### WORK INSTRUCTION:
Work out how many lines of the records contain "under". Answer with the number and nothing else.

________________

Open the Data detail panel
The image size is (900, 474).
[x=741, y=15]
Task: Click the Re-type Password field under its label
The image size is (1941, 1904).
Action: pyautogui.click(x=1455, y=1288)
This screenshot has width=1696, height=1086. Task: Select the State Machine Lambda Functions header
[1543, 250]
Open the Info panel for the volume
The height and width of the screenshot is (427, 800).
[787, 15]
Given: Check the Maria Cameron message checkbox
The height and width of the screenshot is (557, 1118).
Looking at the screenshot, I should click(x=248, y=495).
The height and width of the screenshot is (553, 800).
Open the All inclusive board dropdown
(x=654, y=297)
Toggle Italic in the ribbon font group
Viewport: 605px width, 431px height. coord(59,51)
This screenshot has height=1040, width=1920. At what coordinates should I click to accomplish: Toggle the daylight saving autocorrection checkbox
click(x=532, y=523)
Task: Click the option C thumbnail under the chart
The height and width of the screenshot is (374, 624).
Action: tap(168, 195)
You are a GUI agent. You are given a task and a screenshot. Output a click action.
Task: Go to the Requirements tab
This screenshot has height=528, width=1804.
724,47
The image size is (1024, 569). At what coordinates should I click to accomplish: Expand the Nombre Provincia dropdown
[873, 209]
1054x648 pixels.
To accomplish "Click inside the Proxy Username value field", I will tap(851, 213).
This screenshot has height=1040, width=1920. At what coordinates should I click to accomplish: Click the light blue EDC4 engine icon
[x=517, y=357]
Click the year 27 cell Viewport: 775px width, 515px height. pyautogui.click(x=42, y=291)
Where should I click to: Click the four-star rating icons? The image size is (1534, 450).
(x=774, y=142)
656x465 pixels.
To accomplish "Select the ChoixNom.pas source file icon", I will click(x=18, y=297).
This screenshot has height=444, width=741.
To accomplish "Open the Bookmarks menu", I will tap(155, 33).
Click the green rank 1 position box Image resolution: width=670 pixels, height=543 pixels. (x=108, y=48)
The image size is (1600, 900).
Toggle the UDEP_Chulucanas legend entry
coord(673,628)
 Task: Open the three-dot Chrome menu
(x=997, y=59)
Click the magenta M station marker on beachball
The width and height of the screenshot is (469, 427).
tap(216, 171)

________________

### TASK ANSWER:
2